WORK REQUIRED ->
Among the entries below, how many lines have the string "will" in them? Only the number should be given.

RECORDED DATA ->
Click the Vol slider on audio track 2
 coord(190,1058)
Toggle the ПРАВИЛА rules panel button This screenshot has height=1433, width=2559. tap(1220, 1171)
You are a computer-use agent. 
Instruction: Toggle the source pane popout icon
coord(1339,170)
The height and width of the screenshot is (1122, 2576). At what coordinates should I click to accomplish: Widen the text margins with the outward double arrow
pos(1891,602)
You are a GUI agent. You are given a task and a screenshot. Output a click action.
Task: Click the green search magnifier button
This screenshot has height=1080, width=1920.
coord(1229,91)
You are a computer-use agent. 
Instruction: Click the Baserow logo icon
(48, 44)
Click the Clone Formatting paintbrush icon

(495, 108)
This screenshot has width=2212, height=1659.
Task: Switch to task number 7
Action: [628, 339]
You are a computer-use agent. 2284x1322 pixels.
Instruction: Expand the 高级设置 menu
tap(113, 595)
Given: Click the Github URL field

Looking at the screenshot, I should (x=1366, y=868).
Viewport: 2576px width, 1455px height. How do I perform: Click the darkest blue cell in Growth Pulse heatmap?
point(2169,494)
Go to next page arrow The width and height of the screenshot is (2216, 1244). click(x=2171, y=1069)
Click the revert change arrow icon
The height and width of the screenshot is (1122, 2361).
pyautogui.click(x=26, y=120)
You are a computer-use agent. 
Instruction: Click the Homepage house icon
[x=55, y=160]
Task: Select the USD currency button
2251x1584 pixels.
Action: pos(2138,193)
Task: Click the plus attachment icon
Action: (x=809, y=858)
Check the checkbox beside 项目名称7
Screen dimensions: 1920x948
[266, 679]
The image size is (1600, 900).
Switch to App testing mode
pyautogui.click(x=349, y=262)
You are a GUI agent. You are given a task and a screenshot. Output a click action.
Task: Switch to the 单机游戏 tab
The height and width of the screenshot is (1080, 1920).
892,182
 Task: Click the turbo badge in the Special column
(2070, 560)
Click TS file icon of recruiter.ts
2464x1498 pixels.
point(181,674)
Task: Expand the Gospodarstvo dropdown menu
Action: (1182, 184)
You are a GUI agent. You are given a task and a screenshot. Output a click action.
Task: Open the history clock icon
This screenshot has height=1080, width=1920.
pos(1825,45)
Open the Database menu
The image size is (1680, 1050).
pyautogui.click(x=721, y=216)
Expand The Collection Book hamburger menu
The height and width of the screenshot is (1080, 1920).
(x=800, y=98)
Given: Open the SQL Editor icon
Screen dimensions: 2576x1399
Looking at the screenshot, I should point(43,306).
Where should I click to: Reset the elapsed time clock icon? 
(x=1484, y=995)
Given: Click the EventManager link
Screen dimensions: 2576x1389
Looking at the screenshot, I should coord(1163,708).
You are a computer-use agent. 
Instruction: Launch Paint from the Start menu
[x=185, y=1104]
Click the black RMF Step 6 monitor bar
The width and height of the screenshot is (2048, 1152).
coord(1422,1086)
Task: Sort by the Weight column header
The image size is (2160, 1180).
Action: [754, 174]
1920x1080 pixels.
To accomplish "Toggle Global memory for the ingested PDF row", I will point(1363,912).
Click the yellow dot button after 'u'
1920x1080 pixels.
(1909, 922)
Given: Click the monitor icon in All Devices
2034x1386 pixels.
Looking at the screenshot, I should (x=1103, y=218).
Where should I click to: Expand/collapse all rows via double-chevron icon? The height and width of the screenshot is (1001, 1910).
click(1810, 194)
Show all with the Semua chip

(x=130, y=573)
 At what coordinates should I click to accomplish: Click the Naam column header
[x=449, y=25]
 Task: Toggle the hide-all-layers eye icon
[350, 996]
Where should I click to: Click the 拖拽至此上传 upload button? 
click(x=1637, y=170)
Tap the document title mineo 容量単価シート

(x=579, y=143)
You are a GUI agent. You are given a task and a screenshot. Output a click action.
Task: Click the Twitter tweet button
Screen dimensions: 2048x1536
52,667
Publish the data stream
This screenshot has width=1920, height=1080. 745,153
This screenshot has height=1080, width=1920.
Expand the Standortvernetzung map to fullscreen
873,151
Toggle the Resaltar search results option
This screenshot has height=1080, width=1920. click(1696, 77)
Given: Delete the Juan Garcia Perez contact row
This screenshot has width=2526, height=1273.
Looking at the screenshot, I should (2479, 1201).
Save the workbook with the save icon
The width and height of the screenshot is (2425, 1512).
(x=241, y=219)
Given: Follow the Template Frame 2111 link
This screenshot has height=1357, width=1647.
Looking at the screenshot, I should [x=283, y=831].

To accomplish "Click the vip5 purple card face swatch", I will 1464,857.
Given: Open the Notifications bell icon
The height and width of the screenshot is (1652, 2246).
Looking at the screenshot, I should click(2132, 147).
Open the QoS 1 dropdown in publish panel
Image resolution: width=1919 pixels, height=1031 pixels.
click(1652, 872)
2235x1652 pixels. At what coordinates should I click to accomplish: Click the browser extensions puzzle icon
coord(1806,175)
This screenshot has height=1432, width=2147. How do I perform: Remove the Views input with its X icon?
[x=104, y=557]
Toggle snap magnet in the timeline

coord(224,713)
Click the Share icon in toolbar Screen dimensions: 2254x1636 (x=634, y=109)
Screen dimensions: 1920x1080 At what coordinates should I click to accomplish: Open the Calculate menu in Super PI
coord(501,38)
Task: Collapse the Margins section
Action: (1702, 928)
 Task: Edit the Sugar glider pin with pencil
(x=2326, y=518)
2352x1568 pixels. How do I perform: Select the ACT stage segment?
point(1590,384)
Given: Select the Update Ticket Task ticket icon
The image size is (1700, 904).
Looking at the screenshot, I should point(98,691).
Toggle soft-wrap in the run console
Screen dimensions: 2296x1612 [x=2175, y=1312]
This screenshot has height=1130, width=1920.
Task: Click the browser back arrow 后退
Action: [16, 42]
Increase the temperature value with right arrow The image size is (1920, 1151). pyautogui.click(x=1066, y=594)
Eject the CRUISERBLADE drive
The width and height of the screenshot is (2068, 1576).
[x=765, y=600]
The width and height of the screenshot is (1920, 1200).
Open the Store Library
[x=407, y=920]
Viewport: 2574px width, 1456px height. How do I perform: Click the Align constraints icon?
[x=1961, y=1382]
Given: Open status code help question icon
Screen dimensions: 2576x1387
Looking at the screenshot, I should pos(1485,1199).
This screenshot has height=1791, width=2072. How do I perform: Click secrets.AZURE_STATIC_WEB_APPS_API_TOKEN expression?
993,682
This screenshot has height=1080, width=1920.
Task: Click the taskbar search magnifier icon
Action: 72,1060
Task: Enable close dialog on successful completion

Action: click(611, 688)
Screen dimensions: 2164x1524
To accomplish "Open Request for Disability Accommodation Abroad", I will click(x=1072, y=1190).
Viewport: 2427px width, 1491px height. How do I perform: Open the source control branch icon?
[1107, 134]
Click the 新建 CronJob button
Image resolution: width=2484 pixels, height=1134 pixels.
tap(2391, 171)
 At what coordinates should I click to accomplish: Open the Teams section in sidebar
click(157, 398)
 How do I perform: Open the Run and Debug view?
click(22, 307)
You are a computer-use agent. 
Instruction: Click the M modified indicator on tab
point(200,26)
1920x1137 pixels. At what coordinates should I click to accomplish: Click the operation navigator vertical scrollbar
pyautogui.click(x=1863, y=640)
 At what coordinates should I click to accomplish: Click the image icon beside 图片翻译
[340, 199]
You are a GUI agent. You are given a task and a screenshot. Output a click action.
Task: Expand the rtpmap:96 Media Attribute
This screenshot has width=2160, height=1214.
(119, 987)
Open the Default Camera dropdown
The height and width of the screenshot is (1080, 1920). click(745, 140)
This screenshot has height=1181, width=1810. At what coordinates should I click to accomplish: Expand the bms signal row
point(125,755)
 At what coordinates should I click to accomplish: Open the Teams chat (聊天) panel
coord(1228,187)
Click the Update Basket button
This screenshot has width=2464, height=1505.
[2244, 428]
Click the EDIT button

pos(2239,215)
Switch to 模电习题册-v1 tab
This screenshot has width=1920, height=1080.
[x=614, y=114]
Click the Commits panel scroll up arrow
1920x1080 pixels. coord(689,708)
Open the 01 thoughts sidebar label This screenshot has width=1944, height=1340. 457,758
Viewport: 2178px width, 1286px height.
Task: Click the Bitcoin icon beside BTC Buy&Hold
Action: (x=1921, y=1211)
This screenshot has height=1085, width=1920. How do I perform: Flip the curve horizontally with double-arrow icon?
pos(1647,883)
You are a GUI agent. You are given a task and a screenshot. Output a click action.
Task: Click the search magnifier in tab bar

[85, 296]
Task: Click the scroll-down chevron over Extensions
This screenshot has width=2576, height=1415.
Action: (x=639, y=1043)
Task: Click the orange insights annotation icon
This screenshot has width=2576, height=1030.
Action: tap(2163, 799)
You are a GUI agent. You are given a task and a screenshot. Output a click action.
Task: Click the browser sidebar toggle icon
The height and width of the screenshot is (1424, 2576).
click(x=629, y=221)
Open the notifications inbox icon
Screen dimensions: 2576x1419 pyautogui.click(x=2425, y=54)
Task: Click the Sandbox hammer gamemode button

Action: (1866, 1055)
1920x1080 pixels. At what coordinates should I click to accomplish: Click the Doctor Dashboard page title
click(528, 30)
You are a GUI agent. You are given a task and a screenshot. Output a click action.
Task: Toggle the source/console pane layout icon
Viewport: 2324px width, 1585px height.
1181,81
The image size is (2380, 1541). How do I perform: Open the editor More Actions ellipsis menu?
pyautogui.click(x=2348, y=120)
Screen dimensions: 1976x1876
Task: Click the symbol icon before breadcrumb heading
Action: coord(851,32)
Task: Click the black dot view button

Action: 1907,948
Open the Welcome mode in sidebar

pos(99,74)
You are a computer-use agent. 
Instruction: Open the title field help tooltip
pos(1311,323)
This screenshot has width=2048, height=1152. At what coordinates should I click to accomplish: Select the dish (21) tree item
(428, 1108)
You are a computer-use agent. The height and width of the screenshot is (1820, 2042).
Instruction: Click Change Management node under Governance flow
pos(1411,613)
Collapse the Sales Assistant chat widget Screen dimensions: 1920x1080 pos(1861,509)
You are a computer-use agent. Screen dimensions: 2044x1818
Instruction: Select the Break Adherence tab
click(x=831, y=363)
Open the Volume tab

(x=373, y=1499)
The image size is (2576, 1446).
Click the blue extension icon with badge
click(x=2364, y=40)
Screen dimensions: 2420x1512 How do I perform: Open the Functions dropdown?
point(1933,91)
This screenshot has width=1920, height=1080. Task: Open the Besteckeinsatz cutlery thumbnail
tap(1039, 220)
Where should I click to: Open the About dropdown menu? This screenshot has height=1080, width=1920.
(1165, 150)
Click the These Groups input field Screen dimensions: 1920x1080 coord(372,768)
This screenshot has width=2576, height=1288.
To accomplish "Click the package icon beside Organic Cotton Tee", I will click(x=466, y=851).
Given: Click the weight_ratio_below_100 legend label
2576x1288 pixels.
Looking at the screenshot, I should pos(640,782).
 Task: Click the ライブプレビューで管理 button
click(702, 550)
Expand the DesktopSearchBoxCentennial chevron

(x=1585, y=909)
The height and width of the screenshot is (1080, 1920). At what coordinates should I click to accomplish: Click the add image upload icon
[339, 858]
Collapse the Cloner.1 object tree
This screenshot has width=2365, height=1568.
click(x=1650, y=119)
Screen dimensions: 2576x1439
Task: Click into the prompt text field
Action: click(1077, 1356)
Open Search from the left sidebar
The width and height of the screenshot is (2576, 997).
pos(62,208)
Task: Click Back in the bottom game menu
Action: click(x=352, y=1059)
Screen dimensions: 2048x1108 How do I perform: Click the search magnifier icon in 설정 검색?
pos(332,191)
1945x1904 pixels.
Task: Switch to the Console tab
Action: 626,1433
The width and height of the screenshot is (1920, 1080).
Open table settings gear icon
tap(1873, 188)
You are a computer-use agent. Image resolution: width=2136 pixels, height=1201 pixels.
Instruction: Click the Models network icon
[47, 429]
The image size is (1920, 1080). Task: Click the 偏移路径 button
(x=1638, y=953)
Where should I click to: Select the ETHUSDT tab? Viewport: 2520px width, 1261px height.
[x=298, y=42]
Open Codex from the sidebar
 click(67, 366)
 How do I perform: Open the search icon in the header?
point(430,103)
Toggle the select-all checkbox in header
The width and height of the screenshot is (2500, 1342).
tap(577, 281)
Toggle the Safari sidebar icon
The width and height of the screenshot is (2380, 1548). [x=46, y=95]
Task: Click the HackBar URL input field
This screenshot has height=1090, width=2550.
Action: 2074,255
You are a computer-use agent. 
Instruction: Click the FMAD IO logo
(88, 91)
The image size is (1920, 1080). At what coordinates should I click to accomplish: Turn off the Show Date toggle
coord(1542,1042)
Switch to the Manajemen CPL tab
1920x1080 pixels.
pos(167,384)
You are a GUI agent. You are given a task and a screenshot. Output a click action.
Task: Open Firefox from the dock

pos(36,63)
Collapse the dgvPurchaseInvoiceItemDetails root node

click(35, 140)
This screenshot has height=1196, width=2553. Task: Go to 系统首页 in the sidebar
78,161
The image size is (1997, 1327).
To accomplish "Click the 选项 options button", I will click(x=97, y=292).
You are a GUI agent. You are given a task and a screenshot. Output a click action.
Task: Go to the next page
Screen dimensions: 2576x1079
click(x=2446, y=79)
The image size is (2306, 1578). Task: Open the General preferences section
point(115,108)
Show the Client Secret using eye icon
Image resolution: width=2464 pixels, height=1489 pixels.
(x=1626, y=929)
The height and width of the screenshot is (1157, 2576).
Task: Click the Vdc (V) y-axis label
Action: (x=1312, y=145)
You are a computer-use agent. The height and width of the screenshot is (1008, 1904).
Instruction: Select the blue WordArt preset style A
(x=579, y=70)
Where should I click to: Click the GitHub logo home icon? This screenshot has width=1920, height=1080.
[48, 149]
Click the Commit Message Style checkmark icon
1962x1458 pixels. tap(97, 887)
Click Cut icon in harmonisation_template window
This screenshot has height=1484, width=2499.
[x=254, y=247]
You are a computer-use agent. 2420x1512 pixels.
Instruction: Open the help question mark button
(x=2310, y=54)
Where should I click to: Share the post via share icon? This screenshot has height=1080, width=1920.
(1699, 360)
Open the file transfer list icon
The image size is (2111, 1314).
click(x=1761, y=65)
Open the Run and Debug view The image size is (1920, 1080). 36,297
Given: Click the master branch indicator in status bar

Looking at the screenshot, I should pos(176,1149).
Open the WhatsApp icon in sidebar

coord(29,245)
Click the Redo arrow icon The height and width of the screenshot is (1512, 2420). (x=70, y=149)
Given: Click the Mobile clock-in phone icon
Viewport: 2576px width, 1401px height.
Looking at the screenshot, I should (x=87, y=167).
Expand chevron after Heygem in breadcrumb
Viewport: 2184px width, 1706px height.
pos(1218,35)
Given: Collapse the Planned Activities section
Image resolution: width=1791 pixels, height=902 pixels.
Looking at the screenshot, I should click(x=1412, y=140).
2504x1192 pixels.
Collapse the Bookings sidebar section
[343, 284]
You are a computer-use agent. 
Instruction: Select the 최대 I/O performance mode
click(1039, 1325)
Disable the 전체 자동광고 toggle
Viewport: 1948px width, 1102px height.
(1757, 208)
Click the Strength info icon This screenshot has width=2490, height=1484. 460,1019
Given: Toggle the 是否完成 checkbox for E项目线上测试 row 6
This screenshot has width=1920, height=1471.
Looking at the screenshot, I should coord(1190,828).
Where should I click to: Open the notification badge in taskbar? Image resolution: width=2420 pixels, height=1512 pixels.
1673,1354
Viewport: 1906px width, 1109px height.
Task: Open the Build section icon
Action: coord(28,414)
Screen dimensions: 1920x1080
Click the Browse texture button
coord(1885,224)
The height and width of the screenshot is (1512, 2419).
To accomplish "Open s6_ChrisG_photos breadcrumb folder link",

WRITTEN SOLUTION ->
5